DATA EXTRACTS
-------

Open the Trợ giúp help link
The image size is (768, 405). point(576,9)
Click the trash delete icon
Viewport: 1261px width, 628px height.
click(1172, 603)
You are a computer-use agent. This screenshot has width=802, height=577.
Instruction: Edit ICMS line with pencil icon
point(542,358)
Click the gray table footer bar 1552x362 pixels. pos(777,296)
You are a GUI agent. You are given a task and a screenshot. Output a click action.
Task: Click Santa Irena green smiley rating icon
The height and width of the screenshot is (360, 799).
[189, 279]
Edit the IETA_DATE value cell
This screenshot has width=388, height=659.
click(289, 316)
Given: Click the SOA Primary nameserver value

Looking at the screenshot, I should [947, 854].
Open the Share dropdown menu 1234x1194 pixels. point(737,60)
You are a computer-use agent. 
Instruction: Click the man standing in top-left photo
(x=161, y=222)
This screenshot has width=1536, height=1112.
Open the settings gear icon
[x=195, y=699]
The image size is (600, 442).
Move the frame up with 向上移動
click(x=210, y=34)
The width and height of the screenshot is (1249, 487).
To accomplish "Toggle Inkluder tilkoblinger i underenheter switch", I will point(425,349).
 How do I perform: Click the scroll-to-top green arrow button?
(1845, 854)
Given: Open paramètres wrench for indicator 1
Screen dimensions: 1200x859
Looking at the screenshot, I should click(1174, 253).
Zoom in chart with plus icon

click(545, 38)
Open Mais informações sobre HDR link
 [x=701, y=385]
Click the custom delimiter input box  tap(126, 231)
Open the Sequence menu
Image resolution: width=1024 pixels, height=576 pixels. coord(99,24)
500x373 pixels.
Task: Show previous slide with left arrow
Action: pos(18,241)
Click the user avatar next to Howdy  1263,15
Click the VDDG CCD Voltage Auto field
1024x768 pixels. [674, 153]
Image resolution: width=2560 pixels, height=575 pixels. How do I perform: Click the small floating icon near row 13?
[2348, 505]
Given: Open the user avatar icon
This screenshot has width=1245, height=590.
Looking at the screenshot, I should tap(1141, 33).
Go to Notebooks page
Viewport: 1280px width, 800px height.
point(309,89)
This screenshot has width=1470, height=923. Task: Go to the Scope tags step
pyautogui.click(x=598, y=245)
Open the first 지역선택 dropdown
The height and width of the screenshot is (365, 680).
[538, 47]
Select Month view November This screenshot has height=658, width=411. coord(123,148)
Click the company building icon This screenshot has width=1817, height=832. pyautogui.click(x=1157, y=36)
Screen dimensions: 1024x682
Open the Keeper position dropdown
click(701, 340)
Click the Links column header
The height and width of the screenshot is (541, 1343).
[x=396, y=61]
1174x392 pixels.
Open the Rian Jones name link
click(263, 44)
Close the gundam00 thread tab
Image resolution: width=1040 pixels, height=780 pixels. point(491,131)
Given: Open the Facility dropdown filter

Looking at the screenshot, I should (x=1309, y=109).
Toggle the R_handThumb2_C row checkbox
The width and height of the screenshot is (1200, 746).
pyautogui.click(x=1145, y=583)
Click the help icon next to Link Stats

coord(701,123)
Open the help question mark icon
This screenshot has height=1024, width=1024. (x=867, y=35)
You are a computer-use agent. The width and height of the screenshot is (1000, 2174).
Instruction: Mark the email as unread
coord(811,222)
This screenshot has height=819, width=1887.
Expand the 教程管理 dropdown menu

-------

ASSIGNMENT
From the listing above, the lines starting with the one that has "You are a GUI" and running through the one that has "Open the Share" should be copied exactly, ends included.

TASK RESPONSE
You are a GUI agent. You are given a task and a screenshot. Output a click action.
Task: Click Santa Irena green smiley rating icon
The height and width of the screenshot is (360, 799).
[189, 279]
Edit the IETA_DATE value cell
This screenshot has width=388, height=659.
click(289, 316)
Given: Click the SOA Primary nameserver value

Looking at the screenshot, I should [947, 854].
Open the Share dropdown menu 1234x1194 pixels. point(737,60)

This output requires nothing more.